# Limits: Zero / Non-Zero

1. Oct 16, 2008

### Alexstre

Hello!

I'm trying to find the following limit:
$${\lim_{x \to 5}}\ {5-x \over {3-\sqrt{x^2 -16}}$$

I tried 2 things
Simplifying the bottom:
$$3-\sqrt{x^2-16}$$ = $$3-\sqrt{x^2-4^2}$$ = 3-x-4 = -1-x

But that doesn't help with what's on top...

I also tried multiplying top and bottom by:
$$3+\sqrt{x^2-16}$$ but I still ended up with 0/non-zero.

Could anyone point me into the right direction, or correct me if one of those 2 steps was right?

Thanks!

2. Oct 16, 2008

### EnumaElish

How do you figure Sqrt(x^2 - 4^2) = x - 4?

Have you thought of differentiating the numerator and the denominator, then taking the limit of their ratio?

3. Oct 16, 2008

### MATdaveLACK

If the limit is zero over non-zero, the limit is just zero. But in this case I'm getting the limit to be 0/0, yeah?

4. Oct 17, 2008

### HallsofIvy

Staff Emeritus
This is wrong. $\sqrt{x^2- 4^2}$ is NOT x- 4.
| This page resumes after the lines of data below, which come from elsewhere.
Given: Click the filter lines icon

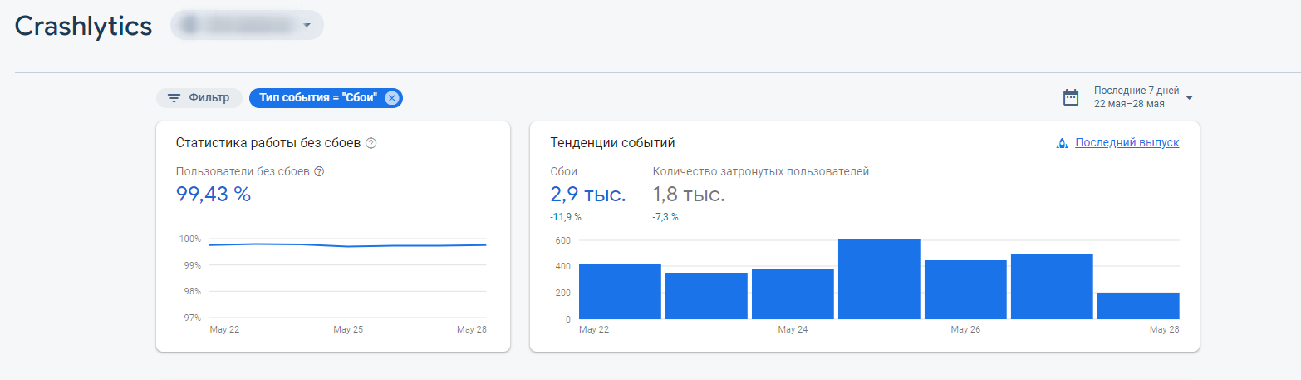Looking at the screenshot, I should coord(174,98).
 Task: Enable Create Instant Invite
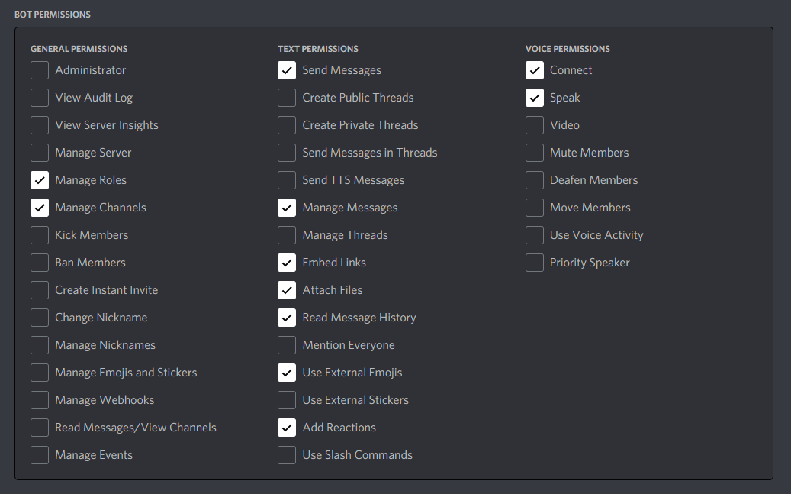(39, 290)
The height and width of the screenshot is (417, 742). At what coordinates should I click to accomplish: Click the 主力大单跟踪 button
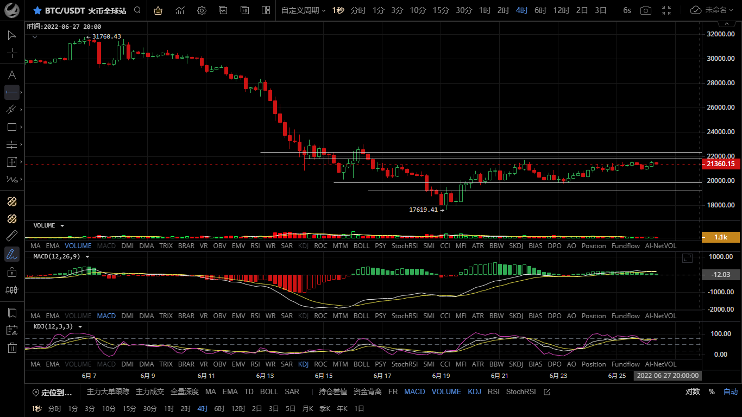pos(108,391)
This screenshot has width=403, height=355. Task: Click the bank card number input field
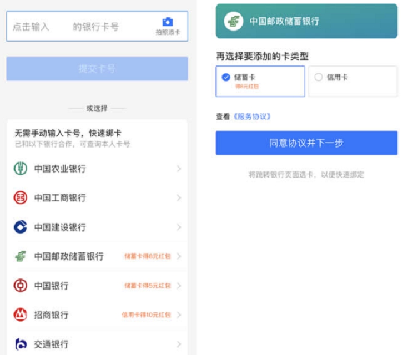[78, 27]
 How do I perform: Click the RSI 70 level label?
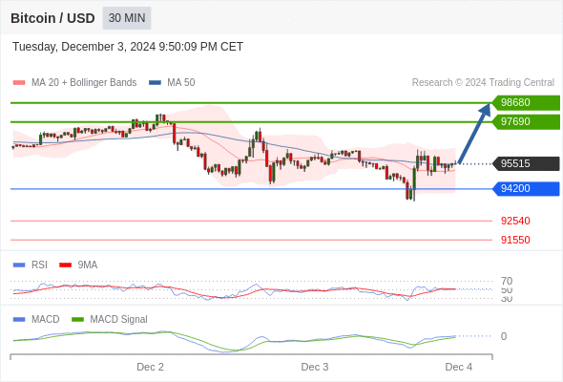507,281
Good! That prevented you from getting the wrong answer!

Really? WHAT did you get when you did that? I do NOT get "0/non-zero".
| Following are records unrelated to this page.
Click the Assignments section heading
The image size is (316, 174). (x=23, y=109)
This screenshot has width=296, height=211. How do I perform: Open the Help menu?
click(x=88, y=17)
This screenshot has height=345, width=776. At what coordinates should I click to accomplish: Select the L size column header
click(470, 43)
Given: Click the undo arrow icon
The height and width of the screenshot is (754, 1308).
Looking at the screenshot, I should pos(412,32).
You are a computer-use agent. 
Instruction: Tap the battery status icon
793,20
I recommend you recheck your algebra. In particular, what is
$$\left(\frac{5-x}{3-\sqrt{x^2- 16}}\right)\left(\frac{3+\sqrt{x^2- 16}}{3+\sqrt{x^2- 16}}\right)$$

By the way, as MATdaveLACK said, there is nothing wrong with getting "0/non-zero": that would just mean the limit is 0. However, here, that is wrong.